Task to carry out ▸ Convert the listing below into a Markdown table with the columns Row and Line, numbering each line and skipping blank lines. Omit the pictures.

Available data ▸
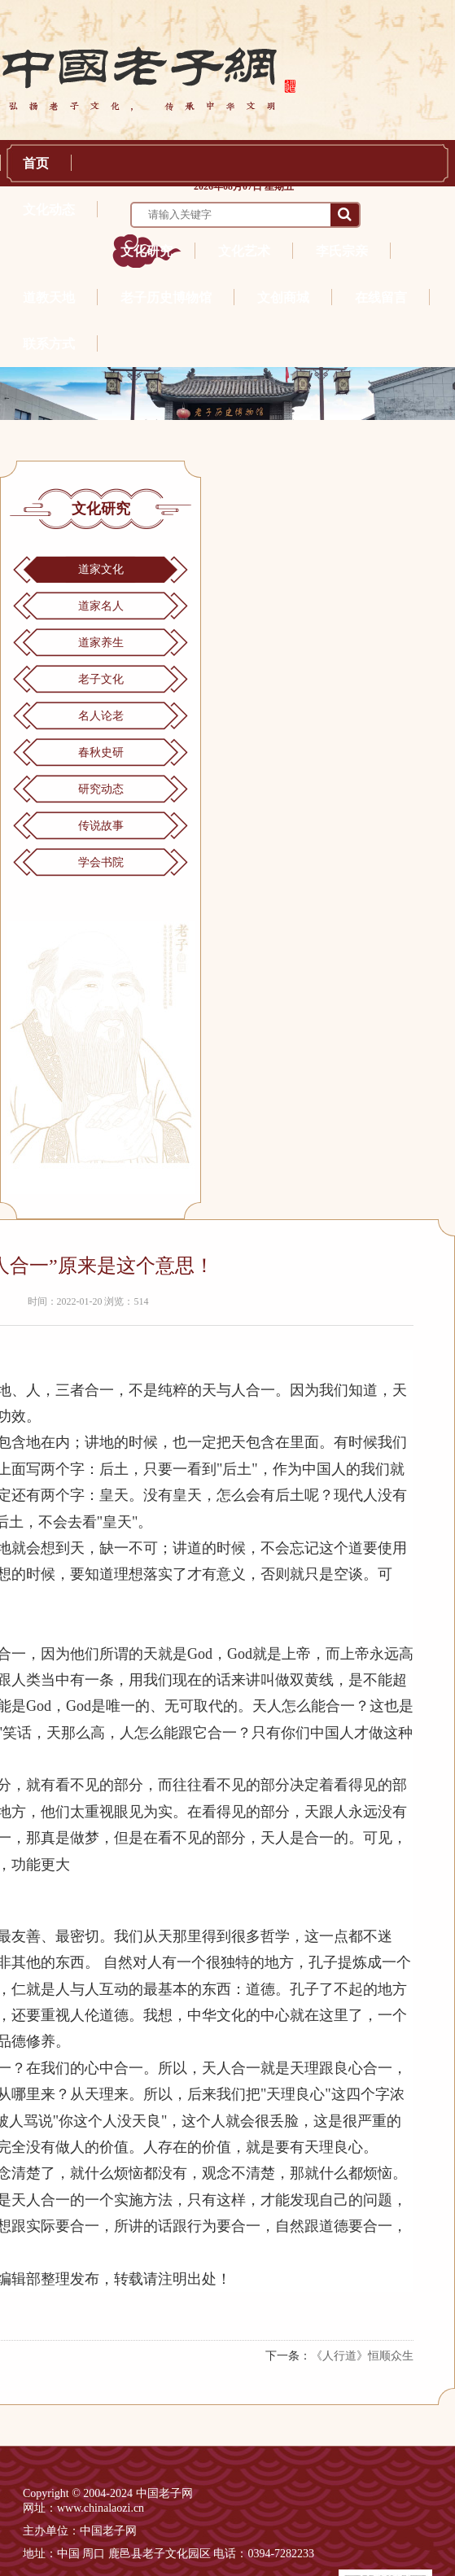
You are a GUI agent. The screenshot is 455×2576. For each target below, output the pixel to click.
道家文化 (101, 569)
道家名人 (101, 606)
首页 (36, 163)
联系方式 (49, 344)
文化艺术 (244, 251)
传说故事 (101, 826)
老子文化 (101, 679)
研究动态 (101, 789)
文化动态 (49, 209)
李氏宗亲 (342, 251)
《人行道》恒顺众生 (362, 2356)
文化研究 (146, 251)
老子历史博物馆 (166, 297)
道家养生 (101, 642)
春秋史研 (101, 752)
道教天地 (49, 297)
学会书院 (101, 862)
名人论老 (101, 716)
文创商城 (283, 297)
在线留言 (381, 297)
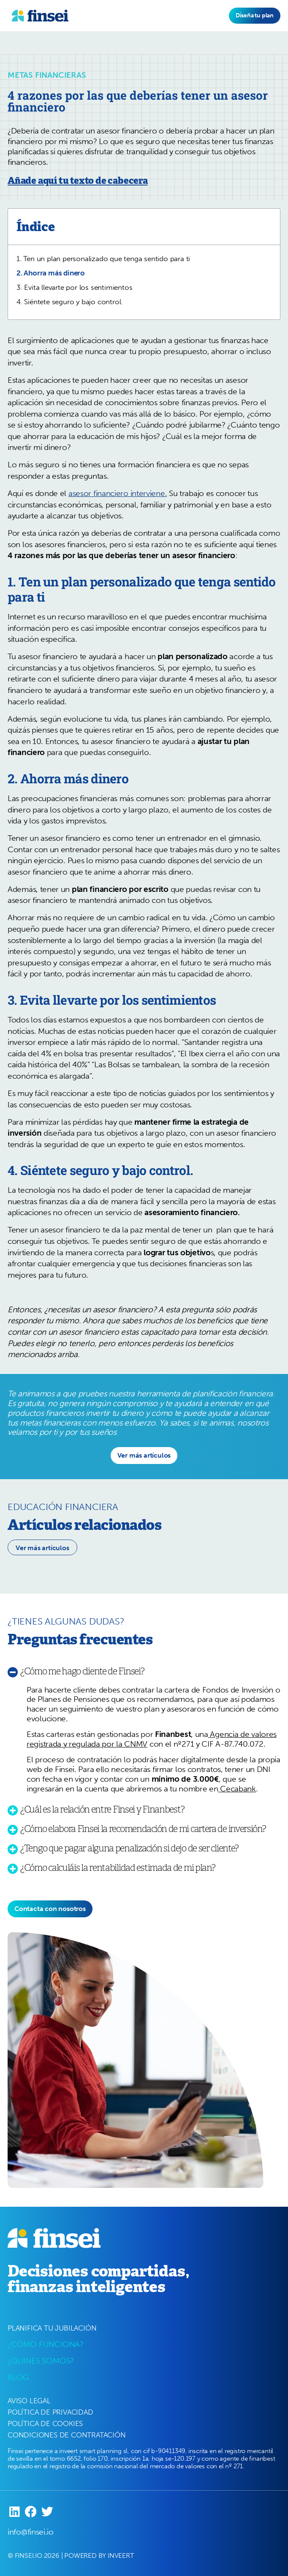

Answer ▸
| Row | Line |
|---|---|
| 1 | You are a GUI agent. The screenshot is 455×2576. For each target below, output the pixel to click. |
| 2 | 道家文化 (101, 569) |
| 3 | 道家名人 (101, 606) |
| 4 | 首页 (36, 163) |
| 5 | 联系方式 (49, 344) |
| 6 | 文化艺术 (244, 251) |
| 7 | 传说故事 (101, 826) |
| 8 | 老子文化 (101, 679) |
| 9 | 研究动态 (101, 789) |
| 10 | 文化动态 (49, 209) |
| 11 | 李氏宗亲 (342, 251) |
| 12 | 《人行道》恒顺众生 (362, 2356) |
| 13 | 文化研究 (146, 251) |
| 14 | 老子历史博物馆 (166, 297) |
| 15 | 道家养生 (101, 642) |
| 16 | 春秋史研 (101, 752) |
| 17 | 道教天地 (49, 297) |
| 18 | 学会书院 (101, 862) |
| 19 | 名人论老 (101, 716) |
| 20 | 文创商城 (283, 297) |
| 21 | 在线留言 (381, 297) |